TASK DIRECTIONS: Transcribe exactly each line of the entries, from the opening line to the line with "Given: Decrease the 结束 value with down arrow", with both of those lines included.

GIVEN DATA:
[Start of Attachment]
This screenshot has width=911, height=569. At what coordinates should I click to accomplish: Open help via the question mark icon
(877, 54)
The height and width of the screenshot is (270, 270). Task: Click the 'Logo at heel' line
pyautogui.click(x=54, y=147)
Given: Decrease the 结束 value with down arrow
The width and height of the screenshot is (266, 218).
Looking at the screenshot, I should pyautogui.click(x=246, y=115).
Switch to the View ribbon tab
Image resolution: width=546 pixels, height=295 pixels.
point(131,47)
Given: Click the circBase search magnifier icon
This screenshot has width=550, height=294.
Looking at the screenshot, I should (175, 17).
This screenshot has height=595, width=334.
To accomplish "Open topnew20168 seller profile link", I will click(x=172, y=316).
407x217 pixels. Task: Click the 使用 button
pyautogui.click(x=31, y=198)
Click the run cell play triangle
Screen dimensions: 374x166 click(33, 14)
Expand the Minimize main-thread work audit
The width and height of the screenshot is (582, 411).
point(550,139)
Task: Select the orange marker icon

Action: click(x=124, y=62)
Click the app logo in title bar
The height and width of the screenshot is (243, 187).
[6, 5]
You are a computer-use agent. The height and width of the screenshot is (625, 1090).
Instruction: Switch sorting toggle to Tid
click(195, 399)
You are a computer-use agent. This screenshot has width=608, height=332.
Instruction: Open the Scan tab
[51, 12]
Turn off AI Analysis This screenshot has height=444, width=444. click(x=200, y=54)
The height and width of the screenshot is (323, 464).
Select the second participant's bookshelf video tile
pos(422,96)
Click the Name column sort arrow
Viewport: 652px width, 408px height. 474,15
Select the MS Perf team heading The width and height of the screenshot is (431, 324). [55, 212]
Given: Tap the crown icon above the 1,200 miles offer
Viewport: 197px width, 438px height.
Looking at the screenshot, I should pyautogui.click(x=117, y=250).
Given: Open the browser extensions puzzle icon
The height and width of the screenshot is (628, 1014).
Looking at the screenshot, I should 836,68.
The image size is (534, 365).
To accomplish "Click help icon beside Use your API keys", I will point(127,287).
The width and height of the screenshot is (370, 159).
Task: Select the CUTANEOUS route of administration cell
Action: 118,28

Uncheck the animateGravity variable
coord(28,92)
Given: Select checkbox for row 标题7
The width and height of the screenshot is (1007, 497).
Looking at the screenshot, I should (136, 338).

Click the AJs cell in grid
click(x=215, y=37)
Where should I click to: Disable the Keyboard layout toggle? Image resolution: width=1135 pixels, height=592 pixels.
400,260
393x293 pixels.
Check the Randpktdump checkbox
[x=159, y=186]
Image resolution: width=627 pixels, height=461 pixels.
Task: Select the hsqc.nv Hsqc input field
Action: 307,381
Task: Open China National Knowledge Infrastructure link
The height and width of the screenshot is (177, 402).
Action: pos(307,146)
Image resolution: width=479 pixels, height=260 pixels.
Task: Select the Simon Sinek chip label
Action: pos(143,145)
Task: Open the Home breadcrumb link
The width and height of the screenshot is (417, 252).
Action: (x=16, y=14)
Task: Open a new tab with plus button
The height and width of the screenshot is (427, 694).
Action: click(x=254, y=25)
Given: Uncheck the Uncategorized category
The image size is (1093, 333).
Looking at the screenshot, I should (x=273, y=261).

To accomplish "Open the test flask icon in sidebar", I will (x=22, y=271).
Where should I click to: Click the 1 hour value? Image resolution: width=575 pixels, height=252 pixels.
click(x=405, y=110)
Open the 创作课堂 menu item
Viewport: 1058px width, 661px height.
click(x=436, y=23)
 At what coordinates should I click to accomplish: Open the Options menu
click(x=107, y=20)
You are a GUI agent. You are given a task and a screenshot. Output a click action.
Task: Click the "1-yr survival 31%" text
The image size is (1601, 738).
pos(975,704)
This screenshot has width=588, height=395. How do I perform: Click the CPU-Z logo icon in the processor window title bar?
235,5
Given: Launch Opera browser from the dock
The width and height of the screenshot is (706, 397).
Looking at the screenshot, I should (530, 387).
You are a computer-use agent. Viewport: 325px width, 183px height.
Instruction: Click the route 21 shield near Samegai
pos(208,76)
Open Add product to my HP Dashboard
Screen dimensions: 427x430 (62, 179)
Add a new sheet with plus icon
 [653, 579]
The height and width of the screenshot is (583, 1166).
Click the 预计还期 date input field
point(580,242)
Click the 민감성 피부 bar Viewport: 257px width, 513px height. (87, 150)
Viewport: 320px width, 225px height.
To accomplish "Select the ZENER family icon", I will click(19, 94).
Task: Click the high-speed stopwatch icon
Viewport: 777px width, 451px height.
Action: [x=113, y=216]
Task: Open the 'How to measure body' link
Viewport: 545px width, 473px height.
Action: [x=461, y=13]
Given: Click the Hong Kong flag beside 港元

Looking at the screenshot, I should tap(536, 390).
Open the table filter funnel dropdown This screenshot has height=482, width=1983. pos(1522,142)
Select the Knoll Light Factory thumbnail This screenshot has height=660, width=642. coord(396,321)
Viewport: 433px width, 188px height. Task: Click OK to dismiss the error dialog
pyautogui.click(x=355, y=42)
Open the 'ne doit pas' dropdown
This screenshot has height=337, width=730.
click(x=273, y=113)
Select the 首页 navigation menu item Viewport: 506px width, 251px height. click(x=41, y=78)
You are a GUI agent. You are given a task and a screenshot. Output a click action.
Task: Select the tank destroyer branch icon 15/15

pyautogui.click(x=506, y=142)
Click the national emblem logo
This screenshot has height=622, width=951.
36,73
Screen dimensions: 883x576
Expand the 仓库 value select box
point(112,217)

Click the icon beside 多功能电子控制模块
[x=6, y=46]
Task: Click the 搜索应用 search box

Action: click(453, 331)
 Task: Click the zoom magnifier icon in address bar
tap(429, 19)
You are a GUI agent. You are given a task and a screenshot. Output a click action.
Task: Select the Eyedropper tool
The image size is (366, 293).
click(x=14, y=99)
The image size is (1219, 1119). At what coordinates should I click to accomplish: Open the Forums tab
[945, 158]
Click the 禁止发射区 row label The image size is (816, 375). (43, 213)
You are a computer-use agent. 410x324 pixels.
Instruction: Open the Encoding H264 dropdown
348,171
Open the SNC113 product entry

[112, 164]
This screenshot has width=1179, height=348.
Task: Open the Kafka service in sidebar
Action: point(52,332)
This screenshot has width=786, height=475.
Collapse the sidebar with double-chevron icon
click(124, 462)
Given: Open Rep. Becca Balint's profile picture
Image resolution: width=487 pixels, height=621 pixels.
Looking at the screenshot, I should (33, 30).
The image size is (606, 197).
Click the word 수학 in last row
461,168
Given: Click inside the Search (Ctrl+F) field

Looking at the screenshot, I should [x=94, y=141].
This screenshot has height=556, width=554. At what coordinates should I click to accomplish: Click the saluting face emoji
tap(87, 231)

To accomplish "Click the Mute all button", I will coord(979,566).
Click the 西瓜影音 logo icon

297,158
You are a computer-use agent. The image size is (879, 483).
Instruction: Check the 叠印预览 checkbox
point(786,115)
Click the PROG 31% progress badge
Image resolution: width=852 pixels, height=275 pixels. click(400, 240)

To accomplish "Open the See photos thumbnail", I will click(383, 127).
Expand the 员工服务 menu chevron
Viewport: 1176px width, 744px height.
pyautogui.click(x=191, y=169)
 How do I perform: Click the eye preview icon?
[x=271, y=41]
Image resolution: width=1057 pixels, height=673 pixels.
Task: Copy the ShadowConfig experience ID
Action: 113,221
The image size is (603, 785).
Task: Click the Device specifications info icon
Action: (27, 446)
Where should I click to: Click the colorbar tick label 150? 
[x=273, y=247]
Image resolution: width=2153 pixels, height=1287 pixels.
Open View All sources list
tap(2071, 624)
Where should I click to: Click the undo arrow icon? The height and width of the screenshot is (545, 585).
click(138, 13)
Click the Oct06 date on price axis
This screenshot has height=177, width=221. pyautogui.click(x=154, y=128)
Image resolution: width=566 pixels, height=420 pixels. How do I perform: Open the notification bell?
[End of Attachment]
RESPONSE FOR THIS EXERCISE:
This screenshot has width=911, height=569. At what coordinates should I click to accomplish: Open help via the question mark icon
(877, 54)
The height and width of the screenshot is (270, 270). Task: Click the 'Logo at heel' line
pyautogui.click(x=54, y=147)
Given: Decrease the 结束 value with down arrow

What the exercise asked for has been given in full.